Plots for estimating position errors for each frame (in meters). Green colors indicate the errors of the implemented algorithm, orange is ORB-SLAM2 (Color figure online).

Table 2. Localization accuracy in different simulations. The table shows the duration of the route, it’s length (in simulator units) and the mean absolute percentage error of estimating the ego vehicle location by the base and developed implementation. The last column displays the % change in the localization error of the developed algorithm relative to the base one.
Fig. 5.
figure 5

The trajectory of the car. The ground-truth trajectory is shown in blue, the trajectory predicted by the ORB-SLAM2 algorithm in orange, and the trajectory predicted by developed algorithm in green. The order of the images corresponds to the sequence numbers of the simulations in Table 2.

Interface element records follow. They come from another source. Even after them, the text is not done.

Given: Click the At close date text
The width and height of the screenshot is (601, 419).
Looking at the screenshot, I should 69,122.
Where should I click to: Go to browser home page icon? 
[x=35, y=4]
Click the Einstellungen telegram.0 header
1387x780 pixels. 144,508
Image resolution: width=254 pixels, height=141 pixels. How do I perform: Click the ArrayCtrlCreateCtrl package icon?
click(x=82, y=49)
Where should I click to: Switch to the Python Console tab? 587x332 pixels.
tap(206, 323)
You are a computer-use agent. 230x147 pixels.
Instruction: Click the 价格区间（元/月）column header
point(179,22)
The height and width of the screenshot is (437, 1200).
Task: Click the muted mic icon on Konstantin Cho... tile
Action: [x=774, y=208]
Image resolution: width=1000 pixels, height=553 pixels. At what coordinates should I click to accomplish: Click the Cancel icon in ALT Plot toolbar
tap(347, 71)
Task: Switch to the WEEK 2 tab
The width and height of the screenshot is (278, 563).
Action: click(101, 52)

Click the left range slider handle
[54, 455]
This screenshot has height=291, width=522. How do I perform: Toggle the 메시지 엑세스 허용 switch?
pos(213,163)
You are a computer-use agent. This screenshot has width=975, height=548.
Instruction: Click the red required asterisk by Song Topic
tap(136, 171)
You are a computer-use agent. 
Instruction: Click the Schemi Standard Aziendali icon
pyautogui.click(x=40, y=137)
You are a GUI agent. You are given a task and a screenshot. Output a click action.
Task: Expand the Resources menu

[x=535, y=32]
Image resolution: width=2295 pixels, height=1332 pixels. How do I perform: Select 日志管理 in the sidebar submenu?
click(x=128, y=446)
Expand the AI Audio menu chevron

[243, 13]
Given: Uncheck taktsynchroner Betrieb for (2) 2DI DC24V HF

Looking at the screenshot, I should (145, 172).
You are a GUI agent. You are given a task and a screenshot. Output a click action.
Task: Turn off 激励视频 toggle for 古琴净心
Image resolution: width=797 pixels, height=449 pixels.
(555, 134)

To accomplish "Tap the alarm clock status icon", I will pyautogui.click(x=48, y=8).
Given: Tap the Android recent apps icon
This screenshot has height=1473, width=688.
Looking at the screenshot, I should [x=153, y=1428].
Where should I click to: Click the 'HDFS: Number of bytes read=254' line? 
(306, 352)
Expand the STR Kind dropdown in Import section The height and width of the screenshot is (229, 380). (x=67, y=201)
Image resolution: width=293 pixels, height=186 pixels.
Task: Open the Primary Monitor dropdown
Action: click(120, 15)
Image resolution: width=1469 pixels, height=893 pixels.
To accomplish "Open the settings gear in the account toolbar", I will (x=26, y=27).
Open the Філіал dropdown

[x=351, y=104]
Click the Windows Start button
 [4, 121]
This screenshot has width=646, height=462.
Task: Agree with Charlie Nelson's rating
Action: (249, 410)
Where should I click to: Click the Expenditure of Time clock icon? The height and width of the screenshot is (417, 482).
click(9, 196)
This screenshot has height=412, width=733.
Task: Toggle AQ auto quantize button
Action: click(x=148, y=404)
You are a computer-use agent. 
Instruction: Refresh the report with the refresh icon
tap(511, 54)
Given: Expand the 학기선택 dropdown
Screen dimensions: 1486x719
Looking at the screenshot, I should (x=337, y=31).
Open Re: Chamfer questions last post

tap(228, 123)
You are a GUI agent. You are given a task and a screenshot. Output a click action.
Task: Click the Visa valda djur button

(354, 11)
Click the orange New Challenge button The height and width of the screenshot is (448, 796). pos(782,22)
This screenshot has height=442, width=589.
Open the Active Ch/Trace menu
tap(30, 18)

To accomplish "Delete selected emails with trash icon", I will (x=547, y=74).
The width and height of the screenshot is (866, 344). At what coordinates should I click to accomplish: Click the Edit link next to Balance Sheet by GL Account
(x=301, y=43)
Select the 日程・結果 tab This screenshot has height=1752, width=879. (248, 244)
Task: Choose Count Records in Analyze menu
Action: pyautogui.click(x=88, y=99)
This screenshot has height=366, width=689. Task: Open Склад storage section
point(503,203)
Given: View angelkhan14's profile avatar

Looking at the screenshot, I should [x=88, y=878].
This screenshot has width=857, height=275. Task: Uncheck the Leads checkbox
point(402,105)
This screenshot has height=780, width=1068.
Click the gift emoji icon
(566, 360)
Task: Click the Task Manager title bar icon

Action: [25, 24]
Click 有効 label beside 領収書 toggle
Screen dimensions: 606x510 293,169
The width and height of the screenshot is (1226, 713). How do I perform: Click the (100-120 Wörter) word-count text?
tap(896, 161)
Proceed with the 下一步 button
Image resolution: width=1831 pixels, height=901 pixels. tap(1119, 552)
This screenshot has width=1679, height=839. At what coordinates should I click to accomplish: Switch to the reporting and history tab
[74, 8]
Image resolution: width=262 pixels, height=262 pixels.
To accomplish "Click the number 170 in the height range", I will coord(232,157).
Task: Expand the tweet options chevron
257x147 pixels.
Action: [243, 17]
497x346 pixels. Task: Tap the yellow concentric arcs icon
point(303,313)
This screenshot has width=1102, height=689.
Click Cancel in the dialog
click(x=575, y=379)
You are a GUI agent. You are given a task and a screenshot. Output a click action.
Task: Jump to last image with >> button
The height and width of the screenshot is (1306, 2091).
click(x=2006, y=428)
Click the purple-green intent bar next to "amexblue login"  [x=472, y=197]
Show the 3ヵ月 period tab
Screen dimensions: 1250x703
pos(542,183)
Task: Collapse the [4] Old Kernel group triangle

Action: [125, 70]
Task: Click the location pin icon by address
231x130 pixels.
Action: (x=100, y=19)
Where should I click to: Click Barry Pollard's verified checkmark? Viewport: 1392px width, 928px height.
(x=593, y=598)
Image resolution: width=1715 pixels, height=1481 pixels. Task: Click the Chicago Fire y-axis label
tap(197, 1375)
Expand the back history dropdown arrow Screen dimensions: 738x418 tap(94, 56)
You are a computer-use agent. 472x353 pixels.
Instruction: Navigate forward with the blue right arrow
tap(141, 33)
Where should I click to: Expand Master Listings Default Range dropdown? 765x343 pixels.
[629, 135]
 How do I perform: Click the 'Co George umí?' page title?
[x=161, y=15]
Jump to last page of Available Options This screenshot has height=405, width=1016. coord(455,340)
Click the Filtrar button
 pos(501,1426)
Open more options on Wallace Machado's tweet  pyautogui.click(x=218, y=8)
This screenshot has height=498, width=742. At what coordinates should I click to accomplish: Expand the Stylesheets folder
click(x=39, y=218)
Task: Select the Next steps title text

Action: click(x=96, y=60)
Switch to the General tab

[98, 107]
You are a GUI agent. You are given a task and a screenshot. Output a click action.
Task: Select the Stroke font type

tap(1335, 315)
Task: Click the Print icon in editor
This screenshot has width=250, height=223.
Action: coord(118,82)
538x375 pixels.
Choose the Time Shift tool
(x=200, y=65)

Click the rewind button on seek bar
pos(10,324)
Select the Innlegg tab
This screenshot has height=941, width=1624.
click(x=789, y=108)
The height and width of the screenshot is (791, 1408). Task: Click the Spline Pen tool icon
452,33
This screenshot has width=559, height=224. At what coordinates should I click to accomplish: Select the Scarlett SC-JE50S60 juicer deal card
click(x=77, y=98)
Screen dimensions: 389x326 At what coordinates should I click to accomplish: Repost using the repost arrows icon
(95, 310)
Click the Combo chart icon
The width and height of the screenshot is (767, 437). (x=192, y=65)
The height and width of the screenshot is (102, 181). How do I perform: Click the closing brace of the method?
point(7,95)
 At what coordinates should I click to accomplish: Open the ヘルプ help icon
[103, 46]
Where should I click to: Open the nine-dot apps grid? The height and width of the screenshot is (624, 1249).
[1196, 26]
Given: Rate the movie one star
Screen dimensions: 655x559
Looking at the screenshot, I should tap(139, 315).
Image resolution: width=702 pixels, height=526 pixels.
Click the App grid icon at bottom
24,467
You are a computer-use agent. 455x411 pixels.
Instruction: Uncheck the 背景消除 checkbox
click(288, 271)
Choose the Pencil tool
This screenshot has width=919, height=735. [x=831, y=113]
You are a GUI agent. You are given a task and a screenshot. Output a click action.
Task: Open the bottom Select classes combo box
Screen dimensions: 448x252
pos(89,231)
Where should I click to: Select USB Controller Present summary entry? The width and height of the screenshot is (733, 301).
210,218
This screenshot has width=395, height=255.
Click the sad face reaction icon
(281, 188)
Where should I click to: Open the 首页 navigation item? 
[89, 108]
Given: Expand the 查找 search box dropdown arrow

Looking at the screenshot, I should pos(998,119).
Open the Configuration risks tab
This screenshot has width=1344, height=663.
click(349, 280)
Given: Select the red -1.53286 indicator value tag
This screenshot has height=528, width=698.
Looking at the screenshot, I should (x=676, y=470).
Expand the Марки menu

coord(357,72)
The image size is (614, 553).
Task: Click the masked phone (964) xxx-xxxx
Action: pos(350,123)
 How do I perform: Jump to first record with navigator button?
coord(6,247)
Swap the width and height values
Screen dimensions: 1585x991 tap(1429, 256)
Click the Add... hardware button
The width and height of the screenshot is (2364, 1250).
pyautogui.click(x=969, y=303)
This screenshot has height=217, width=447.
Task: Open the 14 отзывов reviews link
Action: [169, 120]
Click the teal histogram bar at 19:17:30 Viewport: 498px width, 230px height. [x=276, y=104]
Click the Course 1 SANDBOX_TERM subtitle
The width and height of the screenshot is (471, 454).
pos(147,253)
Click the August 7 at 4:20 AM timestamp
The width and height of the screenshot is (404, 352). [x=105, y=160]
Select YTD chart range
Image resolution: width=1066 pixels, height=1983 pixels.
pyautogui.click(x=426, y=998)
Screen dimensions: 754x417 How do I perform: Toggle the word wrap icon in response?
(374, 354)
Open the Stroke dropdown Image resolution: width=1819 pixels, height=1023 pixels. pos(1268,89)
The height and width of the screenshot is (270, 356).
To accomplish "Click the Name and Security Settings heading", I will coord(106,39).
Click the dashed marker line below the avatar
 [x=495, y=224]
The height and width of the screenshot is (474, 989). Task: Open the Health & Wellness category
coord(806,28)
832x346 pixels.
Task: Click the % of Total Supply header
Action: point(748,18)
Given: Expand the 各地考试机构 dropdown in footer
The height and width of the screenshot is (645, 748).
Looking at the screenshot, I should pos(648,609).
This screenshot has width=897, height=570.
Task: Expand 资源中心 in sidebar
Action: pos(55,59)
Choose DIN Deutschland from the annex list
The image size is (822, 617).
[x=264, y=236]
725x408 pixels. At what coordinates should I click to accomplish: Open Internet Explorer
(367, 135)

A side effect of our work is the construction of a semantic map of the environment; after a complete route around of the city, the map of the area looks like Fig. 6. It can be concluded that the algorithm for determining key points basically extracts points from buildings (white color on the map), road markings (purple) and trees (green).

Fig. 6.
figure 6

Semantic map of the city Town10HD in the form of a point cloud, obtained after simulating the movement of a car throughout the city. Different colors indicate urban infrastructure objects belonging to different classes (Color figure online).

6 Conclusion

In this paper, we proposed an algorithm for simultaneous localization and mapping, taking into account semantic information about the objects of the urban environment. The proposed approach excludes potentially dynamic objects from the consideration of the algorithm and improves the matching of key points. The developed algorithm has demonstrated a 23% increase in localization accuracy on mean absolute percentage error relative to the basic algorithm, at the same time, it requires more computing resources to apply the segmentation model. The quality of the current segmentation model does not allow to completely eliminate the comparison of key points assigned to different semantic classes, so further development of the algorithm should be aimed at increasing the segmentation accuracy and increasing the number of semantic classes under consideration.